[Stored data]
------------------------------------
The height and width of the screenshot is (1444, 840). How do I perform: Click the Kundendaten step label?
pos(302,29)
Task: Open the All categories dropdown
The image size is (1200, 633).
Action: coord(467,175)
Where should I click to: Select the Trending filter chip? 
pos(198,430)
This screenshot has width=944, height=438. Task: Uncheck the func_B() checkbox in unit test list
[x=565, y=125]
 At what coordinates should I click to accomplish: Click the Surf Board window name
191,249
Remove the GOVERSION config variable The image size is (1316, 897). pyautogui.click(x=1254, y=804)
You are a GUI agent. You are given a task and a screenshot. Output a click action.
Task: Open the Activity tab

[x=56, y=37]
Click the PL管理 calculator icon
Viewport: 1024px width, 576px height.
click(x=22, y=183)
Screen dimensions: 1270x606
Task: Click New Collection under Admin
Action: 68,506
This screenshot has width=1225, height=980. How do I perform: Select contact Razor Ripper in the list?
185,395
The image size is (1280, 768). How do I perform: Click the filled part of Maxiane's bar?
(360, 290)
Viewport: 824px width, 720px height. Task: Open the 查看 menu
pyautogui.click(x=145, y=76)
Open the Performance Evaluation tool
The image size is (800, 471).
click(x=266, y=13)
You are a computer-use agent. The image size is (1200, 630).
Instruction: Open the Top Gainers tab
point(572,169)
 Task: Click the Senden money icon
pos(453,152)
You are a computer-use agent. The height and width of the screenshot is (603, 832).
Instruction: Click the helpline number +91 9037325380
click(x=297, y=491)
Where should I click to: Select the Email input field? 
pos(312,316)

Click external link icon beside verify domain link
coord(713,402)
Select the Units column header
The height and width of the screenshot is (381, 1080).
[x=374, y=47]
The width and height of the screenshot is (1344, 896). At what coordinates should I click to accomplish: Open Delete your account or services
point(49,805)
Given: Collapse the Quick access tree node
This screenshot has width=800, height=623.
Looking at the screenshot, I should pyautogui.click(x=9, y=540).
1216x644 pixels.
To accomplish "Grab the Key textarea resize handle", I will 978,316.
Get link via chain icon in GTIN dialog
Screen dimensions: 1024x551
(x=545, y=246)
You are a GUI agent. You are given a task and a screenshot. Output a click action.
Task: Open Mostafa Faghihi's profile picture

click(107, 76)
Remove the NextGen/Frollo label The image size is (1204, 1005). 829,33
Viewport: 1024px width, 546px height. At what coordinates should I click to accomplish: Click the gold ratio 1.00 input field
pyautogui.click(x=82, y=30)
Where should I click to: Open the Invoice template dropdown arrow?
------------------------------------
## [ACTIVITY]
Quote all the records exactly, please, leaving none out.

## [TASK RESULT]
The height and width of the screenshot is (1444, 840). How do I perform: Click the Kundendaten step label?
pos(302,29)
Task: Open the All categories dropdown
The image size is (1200, 633).
Action: coord(467,175)
Where should I click to: Select the Trending filter chip? 
pos(198,430)
This screenshot has width=944, height=438. Task: Uncheck the func_B() checkbox in unit test list
[x=565, y=125]
 At what coordinates should I click to accomplish: Click the Surf Board window name
191,249
Remove the GOVERSION config variable The image size is (1316, 897). pyautogui.click(x=1254, y=804)
You are a GUI agent. You are given a task and a screenshot. Output a click action.
Task: Open the Activity tab

[x=56, y=37]
Click the PL管理 calculator icon
Viewport: 1024px width, 576px height.
click(x=22, y=183)
Screen dimensions: 1270x606
Task: Click New Collection under Admin
Action: 68,506
This screenshot has width=1225, height=980. How do I perform: Select contact Razor Ripper in the list?
185,395
The image size is (1280, 768). How do I perform: Click the filled part of Maxiane's bar?
(360, 290)
Viewport: 824px width, 720px height. Task: Open the 查看 menu
pyautogui.click(x=145, y=76)
Open the Performance Evaluation tool
The image size is (800, 471).
click(x=266, y=13)
You are a computer-use agent. The image size is (1200, 630).
Instruction: Open the Top Gainers tab
point(572,169)
 Task: Click the Senden money icon
pos(453,152)
You are a computer-use agent. The height and width of the screenshot is (603, 832).
Instruction: Click the helpline number +91 9037325380
click(x=297, y=491)
Where should I click to: Select the Email input field? 
pos(312,316)

Click external link icon beside verify domain link
coord(713,402)
Select the Units column header
The height and width of the screenshot is (381, 1080).
[x=374, y=47]
The width and height of the screenshot is (1344, 896). At what coordinates should I click to accomplish: Open Delete your account or services
point(49,805)
Given: Collapse the Quick access tree node
This screenshot has width=800, height=623.
Looking at the screenshot, I should pyautogui.click(x=9, y=540).
1216x644 pixels.
To accomplish "Grab the Key textarea resize handle", I will 978,316.
Get link via chain icon in GTIN dialog
Screen dimensions: 1024x551
(x=545, y=246)
You are a GUI agent. You are given a task and a screenshot. Output a click action.
Task: Open Mostafa Faghihi's profile picture

click(107, 76)
Remove the NextGen/Frollo label The image size is (1204, 1005). 829,33
Viewport: 1024px width, 546px height. At what coordinates should I click to accomplish: Click the gold ratio 1.00 input field
pyautogui.click(x=82, y=30)
Where should I click to: Open the Invoice template dropdown arrow?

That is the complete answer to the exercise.